Hugh Jackman is an amusing, brawling Easter
Bunny – a significant change of the character from Joyce’s books. Where Joyce presents the Bunny as something
of a furry Mr. Spock, Jackman’s
Bunny is a smart-talking Australian tough guy in constant competition against
Baldwin’s Santa. Their backbiting
rivalry is one of the chief joys of the film.

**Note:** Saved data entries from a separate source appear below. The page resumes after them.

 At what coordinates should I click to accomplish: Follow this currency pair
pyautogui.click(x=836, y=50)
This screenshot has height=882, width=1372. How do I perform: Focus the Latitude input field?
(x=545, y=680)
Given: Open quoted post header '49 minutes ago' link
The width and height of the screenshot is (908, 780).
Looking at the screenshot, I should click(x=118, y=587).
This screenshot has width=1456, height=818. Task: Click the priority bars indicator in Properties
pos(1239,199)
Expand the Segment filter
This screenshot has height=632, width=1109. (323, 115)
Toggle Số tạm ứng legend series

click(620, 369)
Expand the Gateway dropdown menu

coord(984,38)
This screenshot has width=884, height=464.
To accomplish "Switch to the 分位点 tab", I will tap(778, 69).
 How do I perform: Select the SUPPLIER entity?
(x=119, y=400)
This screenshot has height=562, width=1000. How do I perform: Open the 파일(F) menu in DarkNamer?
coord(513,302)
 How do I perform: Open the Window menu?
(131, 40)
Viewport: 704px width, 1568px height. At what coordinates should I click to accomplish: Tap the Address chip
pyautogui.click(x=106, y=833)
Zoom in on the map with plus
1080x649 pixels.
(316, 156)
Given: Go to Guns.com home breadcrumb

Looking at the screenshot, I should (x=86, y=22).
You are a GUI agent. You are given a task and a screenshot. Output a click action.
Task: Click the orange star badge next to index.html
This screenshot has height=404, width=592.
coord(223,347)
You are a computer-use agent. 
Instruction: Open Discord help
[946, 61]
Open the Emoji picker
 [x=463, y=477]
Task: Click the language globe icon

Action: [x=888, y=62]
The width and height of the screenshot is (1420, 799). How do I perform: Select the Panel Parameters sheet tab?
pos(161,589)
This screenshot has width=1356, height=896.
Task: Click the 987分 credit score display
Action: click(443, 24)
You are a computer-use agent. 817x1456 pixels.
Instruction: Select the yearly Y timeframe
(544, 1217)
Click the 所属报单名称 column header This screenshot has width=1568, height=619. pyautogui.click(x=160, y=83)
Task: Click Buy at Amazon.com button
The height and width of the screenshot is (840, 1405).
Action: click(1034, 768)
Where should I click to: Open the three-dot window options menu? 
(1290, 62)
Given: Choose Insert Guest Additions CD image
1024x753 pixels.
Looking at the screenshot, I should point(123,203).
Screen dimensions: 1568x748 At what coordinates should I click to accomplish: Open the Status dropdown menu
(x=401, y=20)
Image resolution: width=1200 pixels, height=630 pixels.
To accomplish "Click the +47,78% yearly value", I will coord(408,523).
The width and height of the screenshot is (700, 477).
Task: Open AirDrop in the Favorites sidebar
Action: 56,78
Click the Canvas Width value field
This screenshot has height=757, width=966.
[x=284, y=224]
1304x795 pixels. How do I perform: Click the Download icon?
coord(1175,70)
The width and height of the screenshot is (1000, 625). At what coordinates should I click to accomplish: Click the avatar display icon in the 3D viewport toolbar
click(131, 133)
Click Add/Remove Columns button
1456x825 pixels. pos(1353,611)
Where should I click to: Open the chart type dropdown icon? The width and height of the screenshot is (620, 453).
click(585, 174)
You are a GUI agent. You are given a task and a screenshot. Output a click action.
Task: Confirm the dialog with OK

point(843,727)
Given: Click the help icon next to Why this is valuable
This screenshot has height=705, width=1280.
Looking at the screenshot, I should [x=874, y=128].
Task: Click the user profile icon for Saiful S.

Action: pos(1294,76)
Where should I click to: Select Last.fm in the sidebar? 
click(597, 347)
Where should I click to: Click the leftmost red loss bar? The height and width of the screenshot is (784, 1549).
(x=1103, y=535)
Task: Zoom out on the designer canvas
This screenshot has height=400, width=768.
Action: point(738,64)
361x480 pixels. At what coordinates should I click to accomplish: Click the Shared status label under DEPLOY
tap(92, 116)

Isla Fisher gives voice to the Tooth Fairy, a
role written as sweeter and less formidable than her book counterpart. This works wonderfully well in the context of
the film, her warm accessibility balances the more antic vocalizations of
Baldwin and Jackman.
However,
the two finest performances in the film belong to Chris Pine as Jack Frost and Jude
Law as Pitch. Pine plays Frost with
both an edgy insouciance and a wounded melancholy. Frost is the spirit of winter, but has no
memory of his past or sense of purpose.
Worse still, unlike other Guardians, people cannot see him. Because children do not believe in him with
the same fever as Santa or the Bunny, he is incorporeal and invisible. There is a moment about midway through the
film when he can be seen by a child for the first time that had your
correspondent blubbering into coat sleeve – it’s a fine performance that is
beautifully animated.
Law as
Pitch comes very close to stealing the film – it is simply the best vocal
performance in an animated film since Peter
O’Toole in Ratatouille. Law shows remarkable vocal range – sinister,
seductive, anguished and afraid. The
filmmakers also changed the visual conception of Pitch from that of the novels
for the better: he is quite baroque in Joyce’s books, and in the film he is long and sleek in a
flowing robe. Horse-faced with tiny, yet
evil looking teeth and a passel of evil stallions (literally night-mares),
Pitch is a remarkable creation.
Of
course, there are quibbles. Rise is
directed with energy by Peter Ramsey,
but one cannot help but think that under the baton of someone like Brad Bird, Andrew Stanton or Steven
Spielberg, what now glows would actually shimmer. The action is, to an aged viewer like myself, sometimes
too frenetic by half, and I wish that the art direction mirrored Joyce’s
earlier books (like his masterful Santa
Calls), but these are all minor carps.
Perhaps
the most fascinating thing about the film is the Frost-Pitch duality. Both suffer the same problem: they are
largely invisible because fewer and fewer children believe in them. While Frost is wounded by this, his natural
inclination is to meet the situation with a sense of fun; Pitch to terrify
children into belief. What Lindsay-Abaire’s
screenplay does so beautifully is realize that the existential pain is nearly
the same for both. In his monologues,
Pitch is nearly as sympathetic as he is menacing, and Law manages to milk that
emotional current beautifully.
Finally,
the film also seems to be an assertion of the fundamental tenant of Joyce’s
overarching philosophy: that high spirits, a sense of fun and a touch of
panache is enough to keep even the darkest spirits at bay. Let’s hope he’s right.
Rise of
the Guardians is the perfect holiday film and comes highly recommended.